• **Exercise details**
In the copy, include exactly the lines from the one with "You are a computer-use" through the end of the data and no others, both ends kept, with every picture left out.

• **Source material**

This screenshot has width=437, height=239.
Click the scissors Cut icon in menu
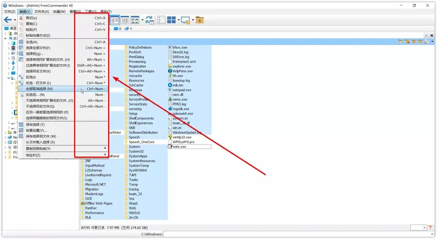pyautogui.click(x=21, y=18)
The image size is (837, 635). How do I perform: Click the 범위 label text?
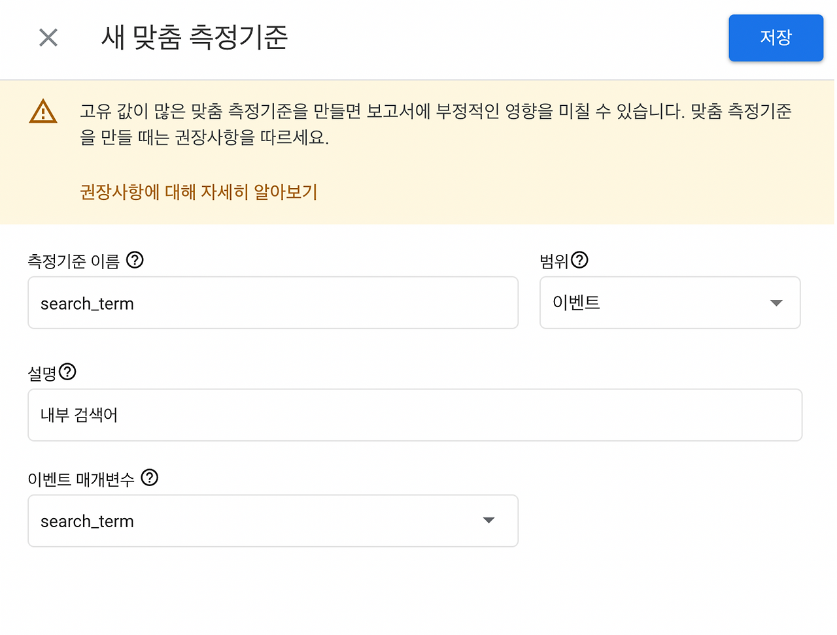pos(553,261)
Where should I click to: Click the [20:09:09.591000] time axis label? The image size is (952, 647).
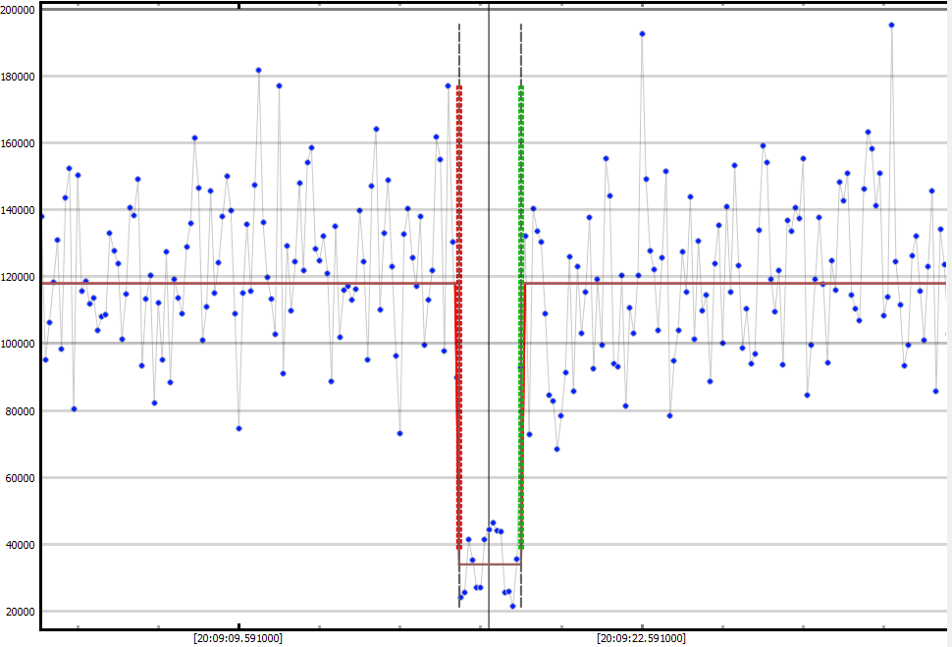click(238, 638)
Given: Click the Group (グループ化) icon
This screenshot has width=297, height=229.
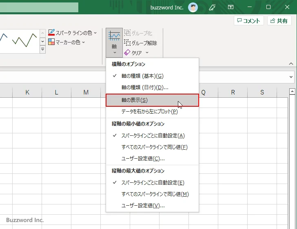Looking at the screenshot, I should click(x=127, y=33).
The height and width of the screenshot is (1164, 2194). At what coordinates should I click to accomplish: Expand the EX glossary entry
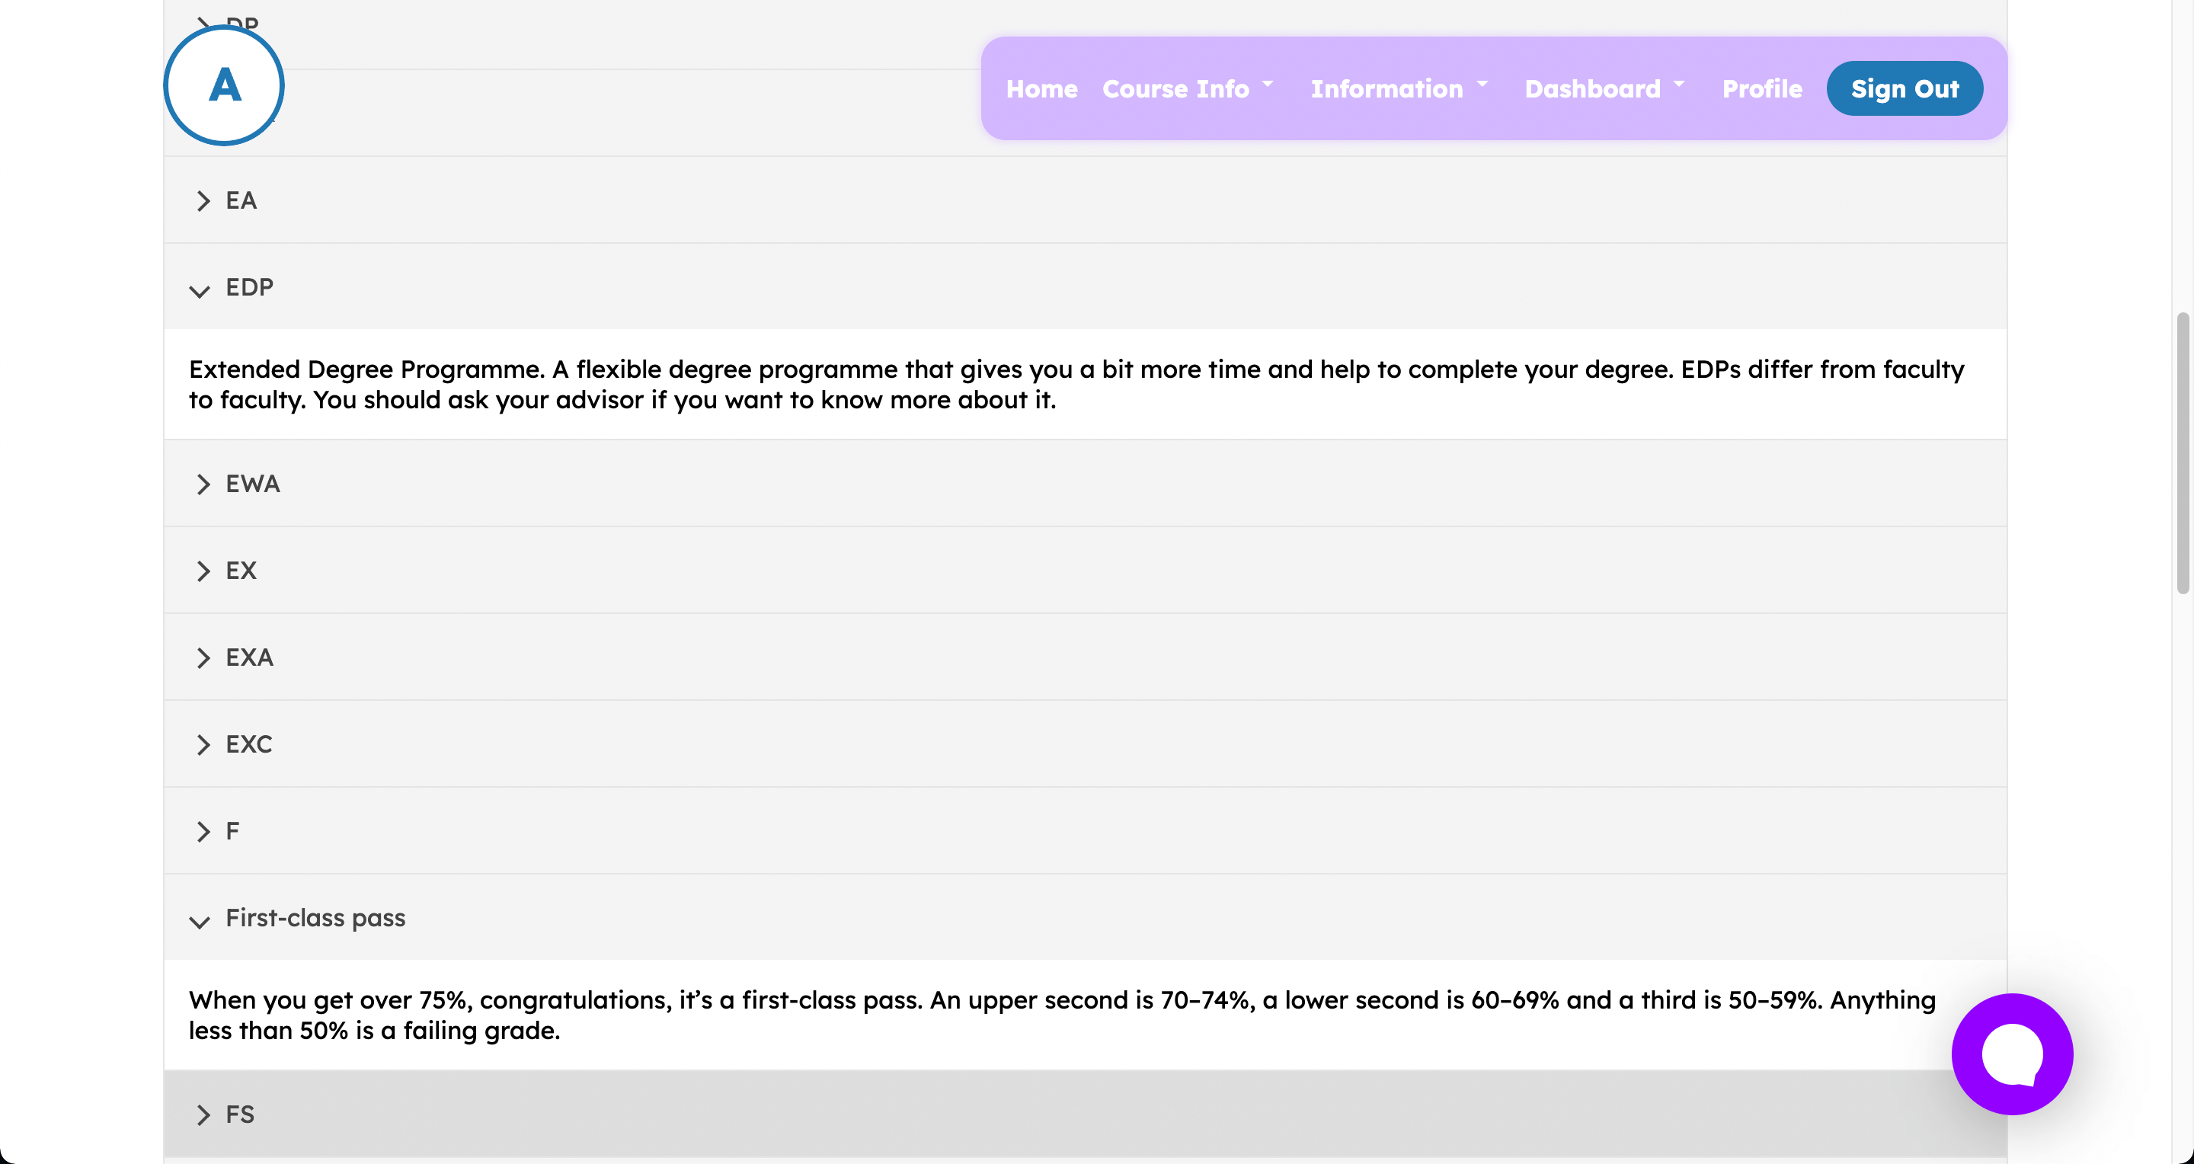1085,571
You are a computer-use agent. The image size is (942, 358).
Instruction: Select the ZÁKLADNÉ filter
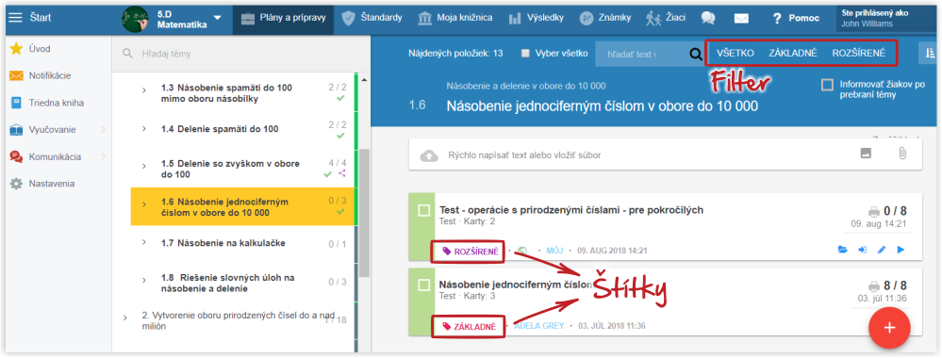793,53
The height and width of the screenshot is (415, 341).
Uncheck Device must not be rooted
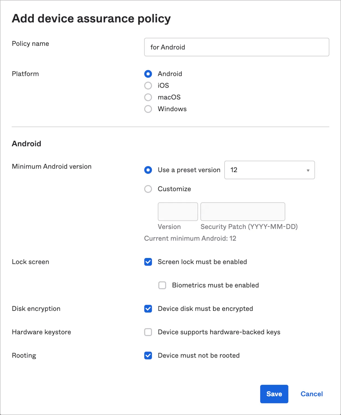coord(148,356)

• **Completed exercise**
You are a computer-use agent. The image size is (942, 358).
Instruction: Select the ZÁKLADNÉ filter
793,53
The height and width of the screenshot is (415, 341).
Uncheck Device must not be rooted
coord(148,356)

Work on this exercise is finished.